> Like generational garbage collection, which is I guess is one way to take
> into account of frequency of use. When an object is used more than X
> times it jumps to the next generation. In the next generation it is
> checked less often making it more efficient than just checking the
> frequency + LRU of all objects to see who should go. But your're right
> that my suggestion is to use frequency.
Then I'd rather discuss the latter than a specific implementation. There
are other things that "should" go into cache decisions too, like the number
of bytes occupied by an object. A realistic cost function is complicated;
for example, booting a large object may be attractive because getting rid of
it can make room for many smaller objects, but booting a large object may
also be unattractive because it costs more to (re)fetch a large number of
bytes on a subsequent cache miss. And regardless of size, it's potentially
much more expensive to boot an object from the ZODB cache if it's not in the
ZEO cache than if it is. Stuff like that.
Alas, optimal cache replacement in the face of most real-life complications
is known to be in NP even with perfect foreknowledge of future accesses.
It's still necessary to define what the goal (cost function) is, though.
For example, you mentioned spiders originally, and Chris suggested a
practical way to address that (albeit on the Zope side).
>> ... But that's a more complicated cache design than pure LRU, so who
>> knows if it would be a _net_ win.
> It may not but it seems worth thinking about. It certainly seems that
> there could be lots of 'temporary' loads vs frequently used objects. I
> guess this also overlaps with another recent email talking about
> releasing objects before the end of the transaction due to loads which
> are 'temporary'.
Yup, it overlaps with a lot of things. In the end it needs code and
comparative measurement against "typical" configurations and workloads.
>> Buying more RAM is an idea that just never gets old <wink>.
> Hearing that suggestion does get very old.

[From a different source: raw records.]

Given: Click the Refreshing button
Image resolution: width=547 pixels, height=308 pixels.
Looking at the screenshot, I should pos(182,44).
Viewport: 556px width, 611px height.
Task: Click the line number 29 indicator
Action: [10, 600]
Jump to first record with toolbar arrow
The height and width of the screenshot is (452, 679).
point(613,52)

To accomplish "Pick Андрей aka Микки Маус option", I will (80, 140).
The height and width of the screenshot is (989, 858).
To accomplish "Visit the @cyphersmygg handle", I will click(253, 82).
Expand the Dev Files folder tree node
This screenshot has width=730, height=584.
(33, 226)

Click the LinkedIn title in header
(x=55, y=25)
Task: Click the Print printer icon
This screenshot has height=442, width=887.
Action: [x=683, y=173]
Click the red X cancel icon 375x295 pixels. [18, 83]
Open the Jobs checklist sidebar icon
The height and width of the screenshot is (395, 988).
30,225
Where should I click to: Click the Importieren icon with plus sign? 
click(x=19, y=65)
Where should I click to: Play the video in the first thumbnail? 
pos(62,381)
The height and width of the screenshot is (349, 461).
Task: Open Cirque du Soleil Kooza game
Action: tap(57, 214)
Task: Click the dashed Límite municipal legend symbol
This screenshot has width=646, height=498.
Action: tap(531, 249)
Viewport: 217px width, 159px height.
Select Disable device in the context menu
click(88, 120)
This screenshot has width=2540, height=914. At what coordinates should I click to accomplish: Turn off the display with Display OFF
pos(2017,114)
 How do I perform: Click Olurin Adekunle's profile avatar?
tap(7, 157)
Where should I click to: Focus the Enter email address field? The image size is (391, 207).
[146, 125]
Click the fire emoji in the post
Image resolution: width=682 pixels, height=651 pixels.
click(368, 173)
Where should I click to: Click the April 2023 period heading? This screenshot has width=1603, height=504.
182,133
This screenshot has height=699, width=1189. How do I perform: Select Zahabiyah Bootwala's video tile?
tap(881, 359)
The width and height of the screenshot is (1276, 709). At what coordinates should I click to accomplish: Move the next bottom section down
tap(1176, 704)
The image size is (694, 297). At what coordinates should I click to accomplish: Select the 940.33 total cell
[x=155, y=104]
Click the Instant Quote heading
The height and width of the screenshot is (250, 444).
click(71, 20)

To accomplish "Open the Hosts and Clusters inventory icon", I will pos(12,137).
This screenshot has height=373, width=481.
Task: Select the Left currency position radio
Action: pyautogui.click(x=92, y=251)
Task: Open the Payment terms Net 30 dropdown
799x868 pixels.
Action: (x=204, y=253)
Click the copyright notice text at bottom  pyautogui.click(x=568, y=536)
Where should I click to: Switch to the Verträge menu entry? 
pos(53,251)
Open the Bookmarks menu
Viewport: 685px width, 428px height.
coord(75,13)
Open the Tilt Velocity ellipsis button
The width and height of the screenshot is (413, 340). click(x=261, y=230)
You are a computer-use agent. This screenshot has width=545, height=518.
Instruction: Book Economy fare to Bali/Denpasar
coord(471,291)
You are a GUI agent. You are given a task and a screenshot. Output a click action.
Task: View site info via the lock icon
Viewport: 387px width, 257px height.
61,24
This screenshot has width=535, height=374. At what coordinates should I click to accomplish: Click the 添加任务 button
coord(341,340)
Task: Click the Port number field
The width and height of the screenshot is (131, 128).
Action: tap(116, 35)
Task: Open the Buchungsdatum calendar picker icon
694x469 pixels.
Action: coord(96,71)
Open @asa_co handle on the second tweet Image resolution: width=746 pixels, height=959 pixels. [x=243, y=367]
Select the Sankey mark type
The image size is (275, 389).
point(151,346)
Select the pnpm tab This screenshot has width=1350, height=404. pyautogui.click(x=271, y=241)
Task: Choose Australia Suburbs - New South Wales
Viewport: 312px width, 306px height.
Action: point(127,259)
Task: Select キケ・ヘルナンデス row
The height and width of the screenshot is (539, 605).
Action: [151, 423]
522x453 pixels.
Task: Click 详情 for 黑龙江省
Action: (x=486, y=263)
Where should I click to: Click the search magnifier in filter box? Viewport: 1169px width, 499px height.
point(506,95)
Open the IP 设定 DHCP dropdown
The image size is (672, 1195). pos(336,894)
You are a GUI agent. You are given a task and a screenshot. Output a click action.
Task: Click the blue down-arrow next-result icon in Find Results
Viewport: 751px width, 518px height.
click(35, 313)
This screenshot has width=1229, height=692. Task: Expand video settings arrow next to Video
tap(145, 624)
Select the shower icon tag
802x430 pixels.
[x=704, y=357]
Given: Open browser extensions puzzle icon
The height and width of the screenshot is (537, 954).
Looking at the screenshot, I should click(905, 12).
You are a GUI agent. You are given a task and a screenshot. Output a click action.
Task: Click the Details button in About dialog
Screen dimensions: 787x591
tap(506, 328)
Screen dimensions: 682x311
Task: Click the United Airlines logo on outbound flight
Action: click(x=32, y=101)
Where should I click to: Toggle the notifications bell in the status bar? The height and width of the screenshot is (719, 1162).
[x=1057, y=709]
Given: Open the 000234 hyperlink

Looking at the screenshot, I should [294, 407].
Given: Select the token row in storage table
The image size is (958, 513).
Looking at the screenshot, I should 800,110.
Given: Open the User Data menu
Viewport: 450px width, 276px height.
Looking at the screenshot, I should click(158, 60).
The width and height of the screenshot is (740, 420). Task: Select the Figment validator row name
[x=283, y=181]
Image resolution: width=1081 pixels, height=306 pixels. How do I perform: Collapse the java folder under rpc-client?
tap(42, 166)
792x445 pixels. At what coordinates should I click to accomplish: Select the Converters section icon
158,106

"<wink>" meant I was joking.
> When running your own machine buying ram is very cheap. When using
> hosted zope instances it is not so cheap. If zope use memory
> ineffectively and it is possible to make it more effective within a
> reasonable effort then I don't see that as something that should be
Neither do I, but we're lacking a demonstration that such an opportunity is
being missed here. Cache behavior on real workloads is really (really)
complicated, and I don't trust any "head arguments" as a result. It's
especially complicated for ZODB because serious Zope installations run ZEO
too, and a ZODB cache miss can go on to become a ZEO cache hit or ZEO cache
miss, with vastly different costs on the ZEO end. Jeremy Hylton summarized
what we learned about trying a large number of alternatives for the ZEO
cache (based on as many "real life" ZEO cache traces as we were able to get
at the time) here:
There's a list of references here:
One striking thing is that what authors said about their algorithms'
behavior, based on their workloads, rarely matched what we observed on our
workloads. That's common when using inexpensive heuristics aiming at
NP-class problems, and worse here because ZEO's cache is really a
second-level cache. I don't expect it to become vastly easier when modeling
ZODB's first-level cache, though. The current ZODB LRU algorithm is a vast
improvement over what came before it, and does appear to hit a sweet spot.
Dieter seems convinced that we're missing an efficiently addressable win in
booting "very large" objects out of ZODB's cache first. If that gets
somewhere it will be because he backs it with code and real-life
measurement. If I had time (I don't ...), I'd like to move toward a more
general cost-function based approach, informed by ZODB cache traces taken
from real applications. We don't have any ZODB cache traces (neither code
to create them) now. And I'd rather measure than count votes <0.9 wink>.